[IL TUO OBIETTIVO] Per favore, riscrivi in forma più breve il paragrafo del testo sulla libertà che comincia con «Nell’antichità, la libertà» e conservane i fatti principali.

[TESTO FORNITO]
———

L’esercizio dei diritti di libertà, ha quindi innalzato la dignità umana, ma nella storia, la libertà è stata intesa in modi diversi: con l’Illuminismo è stata esaltata, divenendo la condizione universale di tutti gli uomini, in quanto cittadini del mondo, senza alcuna distinzione di razza, sesso, e classe sociale.
Nell’antichità, la libertà era considerata dai Greci, popolo a cui si deve la democrazia , come una condizione essenziale per poter vivere nella «polis» (la città intesa come primo nucleo sociale, come comunità-stato), da cui erano esclusi, però, schiavi, donne e forestieri.
Nel Medio Evo, invece, la libertà, secondo la concezione cristiana, rappresentava la possibilità dell’uomo, in quanto creatura di Dio, di scegliere tra il bene ed il male, in contrapposizione ai sostenitori della Riforma protestante, secondo i quali l’essere umano era completamente subordinato a Dio, quindi sostanzialmente non libero.

———

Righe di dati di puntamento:
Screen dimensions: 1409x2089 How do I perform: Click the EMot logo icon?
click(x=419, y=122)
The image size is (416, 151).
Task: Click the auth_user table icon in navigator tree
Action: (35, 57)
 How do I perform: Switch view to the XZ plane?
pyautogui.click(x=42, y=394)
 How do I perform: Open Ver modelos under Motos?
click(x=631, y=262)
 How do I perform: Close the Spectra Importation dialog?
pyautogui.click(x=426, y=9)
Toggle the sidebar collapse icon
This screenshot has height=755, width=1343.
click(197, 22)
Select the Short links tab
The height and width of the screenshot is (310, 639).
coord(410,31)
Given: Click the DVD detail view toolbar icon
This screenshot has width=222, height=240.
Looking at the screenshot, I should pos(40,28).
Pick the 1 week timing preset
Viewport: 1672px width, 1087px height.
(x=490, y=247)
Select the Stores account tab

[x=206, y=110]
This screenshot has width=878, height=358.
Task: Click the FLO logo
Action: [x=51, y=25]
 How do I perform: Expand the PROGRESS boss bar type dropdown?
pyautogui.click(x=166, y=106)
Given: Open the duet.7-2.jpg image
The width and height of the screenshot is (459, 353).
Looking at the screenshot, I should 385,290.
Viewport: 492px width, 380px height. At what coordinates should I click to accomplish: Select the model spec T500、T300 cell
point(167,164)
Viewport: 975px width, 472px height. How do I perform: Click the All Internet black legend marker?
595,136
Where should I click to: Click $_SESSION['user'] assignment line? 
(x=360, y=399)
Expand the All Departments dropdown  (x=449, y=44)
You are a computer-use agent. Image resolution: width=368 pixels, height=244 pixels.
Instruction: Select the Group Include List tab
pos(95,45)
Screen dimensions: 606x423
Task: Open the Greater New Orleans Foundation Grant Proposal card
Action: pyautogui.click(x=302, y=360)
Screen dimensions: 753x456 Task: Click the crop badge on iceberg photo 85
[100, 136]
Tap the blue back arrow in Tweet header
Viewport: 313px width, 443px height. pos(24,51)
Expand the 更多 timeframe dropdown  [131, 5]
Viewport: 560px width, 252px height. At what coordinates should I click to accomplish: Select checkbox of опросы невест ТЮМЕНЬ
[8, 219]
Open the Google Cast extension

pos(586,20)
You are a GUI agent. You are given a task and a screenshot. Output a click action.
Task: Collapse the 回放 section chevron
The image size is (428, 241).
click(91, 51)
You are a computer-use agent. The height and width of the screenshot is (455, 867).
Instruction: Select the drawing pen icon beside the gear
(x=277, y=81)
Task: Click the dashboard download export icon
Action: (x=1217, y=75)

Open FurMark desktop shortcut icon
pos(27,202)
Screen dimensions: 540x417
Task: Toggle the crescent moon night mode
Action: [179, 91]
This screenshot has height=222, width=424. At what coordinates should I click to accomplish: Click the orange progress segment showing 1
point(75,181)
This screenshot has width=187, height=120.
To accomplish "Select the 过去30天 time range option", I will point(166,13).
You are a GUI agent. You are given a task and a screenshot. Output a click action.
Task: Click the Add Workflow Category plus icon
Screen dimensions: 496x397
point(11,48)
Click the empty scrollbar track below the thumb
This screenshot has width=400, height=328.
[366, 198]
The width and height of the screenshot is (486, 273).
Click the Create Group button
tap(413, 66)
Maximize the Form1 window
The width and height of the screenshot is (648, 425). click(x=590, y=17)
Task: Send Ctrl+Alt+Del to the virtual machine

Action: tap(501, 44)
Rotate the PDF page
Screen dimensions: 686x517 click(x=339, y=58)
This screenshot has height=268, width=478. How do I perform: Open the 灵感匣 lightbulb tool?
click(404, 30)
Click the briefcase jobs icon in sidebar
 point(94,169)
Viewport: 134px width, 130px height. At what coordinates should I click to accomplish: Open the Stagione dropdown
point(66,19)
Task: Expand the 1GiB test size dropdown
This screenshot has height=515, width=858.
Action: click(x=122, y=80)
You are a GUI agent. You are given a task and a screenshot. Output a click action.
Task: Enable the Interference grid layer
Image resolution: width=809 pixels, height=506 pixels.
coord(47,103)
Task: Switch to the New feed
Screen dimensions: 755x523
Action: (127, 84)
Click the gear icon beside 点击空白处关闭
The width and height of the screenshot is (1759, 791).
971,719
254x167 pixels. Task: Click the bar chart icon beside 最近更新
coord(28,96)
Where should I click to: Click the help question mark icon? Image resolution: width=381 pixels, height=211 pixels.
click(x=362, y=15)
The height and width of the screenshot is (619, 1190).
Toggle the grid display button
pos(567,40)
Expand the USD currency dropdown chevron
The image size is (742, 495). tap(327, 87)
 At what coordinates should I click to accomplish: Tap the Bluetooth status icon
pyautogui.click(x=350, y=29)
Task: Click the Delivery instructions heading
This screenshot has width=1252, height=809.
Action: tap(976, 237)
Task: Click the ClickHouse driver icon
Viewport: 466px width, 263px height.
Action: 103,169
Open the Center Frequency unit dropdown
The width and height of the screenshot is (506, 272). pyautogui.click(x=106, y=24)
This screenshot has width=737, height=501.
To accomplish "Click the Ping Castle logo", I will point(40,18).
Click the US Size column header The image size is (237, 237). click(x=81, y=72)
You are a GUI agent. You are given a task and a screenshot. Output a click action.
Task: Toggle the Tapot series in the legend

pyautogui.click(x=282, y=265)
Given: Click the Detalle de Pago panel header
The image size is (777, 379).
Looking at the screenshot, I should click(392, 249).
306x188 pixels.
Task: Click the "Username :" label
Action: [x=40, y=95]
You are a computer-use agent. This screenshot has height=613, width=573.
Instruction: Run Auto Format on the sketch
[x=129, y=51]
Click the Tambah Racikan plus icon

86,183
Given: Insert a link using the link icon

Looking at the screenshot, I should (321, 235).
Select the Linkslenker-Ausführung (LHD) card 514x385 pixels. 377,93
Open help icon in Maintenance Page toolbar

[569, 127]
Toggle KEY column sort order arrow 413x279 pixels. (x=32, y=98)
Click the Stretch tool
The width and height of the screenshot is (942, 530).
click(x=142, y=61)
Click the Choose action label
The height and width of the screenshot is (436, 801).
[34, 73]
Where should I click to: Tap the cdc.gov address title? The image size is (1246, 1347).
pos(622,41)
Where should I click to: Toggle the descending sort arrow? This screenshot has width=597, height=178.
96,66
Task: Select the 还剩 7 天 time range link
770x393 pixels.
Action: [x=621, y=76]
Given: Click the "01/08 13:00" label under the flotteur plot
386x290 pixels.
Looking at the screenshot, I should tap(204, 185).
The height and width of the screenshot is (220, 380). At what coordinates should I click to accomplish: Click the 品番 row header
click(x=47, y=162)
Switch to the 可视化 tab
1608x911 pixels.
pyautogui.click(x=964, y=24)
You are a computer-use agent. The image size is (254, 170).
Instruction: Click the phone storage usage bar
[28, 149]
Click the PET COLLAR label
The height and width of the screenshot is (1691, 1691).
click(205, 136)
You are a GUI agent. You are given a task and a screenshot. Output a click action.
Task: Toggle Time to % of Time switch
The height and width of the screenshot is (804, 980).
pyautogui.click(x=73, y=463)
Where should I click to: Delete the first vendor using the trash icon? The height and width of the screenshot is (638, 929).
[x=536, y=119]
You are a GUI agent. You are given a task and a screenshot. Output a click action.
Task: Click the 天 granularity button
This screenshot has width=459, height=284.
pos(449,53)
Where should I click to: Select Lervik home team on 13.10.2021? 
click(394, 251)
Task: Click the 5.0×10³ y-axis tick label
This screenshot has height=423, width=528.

———

[RISPOSTA AL COMPITO] Per i Greci, a cui si deve la democrazia, la libertà era una condizione essenziale per vivere nella «polis», la città intesa come comunità-stato. Dalla polis erano però esclusi schiavi, donne e forestieri.